Summary: | To rise to the challenge of acquiring their native language, infants must deploy tools to support their learning. This thesis compared infants growing up in two very different language environments, monolingual and bilingual, to better understand these tools and how their development and use changes with the context of language acquisition.
The first set of studies − Chapter 2 − showed that infants adapt very early-developing tools to the context of their prenatal experience. Newborns born to bilingual mothers directed their attention to both of their native languages, while monolinguals preferred listening to their single native language. However, prenatal bilingual experience did not result in language confusion, as language discrimination was robustly maintained in both monolinguals and bilinguals. Thus, learning mechanisms allow experience-based listening preferences, while enduring perceptual sensitivities support language discrimination even in challenging language environments.
Chapter 3 investigated a fundamental word learning tool: the ability to associate word and object. Monolinguals and bilinguals showed an identical developmental trajectory, suggesting that, unlike some aspects of word learning, this associative ability is equivalent across different types of early language environments.

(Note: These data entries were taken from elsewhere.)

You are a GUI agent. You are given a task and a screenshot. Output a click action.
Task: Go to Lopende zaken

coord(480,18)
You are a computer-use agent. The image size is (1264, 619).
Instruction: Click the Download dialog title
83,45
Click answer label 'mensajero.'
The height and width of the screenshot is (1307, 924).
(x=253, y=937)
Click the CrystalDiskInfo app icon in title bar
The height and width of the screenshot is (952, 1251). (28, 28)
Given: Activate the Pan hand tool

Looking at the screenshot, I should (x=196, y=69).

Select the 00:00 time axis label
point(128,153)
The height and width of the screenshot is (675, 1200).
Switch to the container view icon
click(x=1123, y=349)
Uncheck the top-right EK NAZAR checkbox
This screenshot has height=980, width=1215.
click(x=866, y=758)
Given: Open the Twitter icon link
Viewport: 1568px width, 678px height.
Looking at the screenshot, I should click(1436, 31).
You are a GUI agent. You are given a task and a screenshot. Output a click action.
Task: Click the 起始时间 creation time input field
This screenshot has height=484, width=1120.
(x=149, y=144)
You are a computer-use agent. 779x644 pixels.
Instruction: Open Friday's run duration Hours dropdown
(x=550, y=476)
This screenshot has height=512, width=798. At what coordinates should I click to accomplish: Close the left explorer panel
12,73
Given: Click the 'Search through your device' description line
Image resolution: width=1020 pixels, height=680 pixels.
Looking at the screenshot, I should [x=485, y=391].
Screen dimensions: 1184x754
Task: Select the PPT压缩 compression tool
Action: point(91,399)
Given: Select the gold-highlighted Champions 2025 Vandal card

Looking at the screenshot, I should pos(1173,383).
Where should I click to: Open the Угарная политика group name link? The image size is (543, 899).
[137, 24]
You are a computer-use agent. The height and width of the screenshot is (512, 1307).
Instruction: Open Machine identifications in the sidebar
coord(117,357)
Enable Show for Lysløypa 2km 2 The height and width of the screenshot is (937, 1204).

Chapters 4 and 5 explored the development of a heuristic for learning novel words. Disambiguation is the strategy of associating a novel word with a novel object, rather than a familiar one. In Chapter 4, disambiguation was robustly demonstrated by 18-month-old monolinguals, but not by age-matched bilinguals and trilinguals. The results supported the “lexicon structure hypothesis”, that disambiguation develops with mounting evidence for a one-to-one mapping between words and their referents, as is typical for monolinguals. For bilinguals, translation equivalents (cross-language synonyms) represent a departure from one-to-one mapping. Chapter 5 directly tested the lexicon structure hypothesis, by comparing subgroups of bilinguals who knew few translation equivalents to bilinguals who knew many. Only the former group showed disambiguation, supporting the lexicon structure hypothesis.
The series of studies presented in this thesis provides a window into language acquisition across all infants. Whether growing up monolingual or bilingual, infants harmonize their development and use of the tools of language acquisition to the particular challenges mounted by their language environment.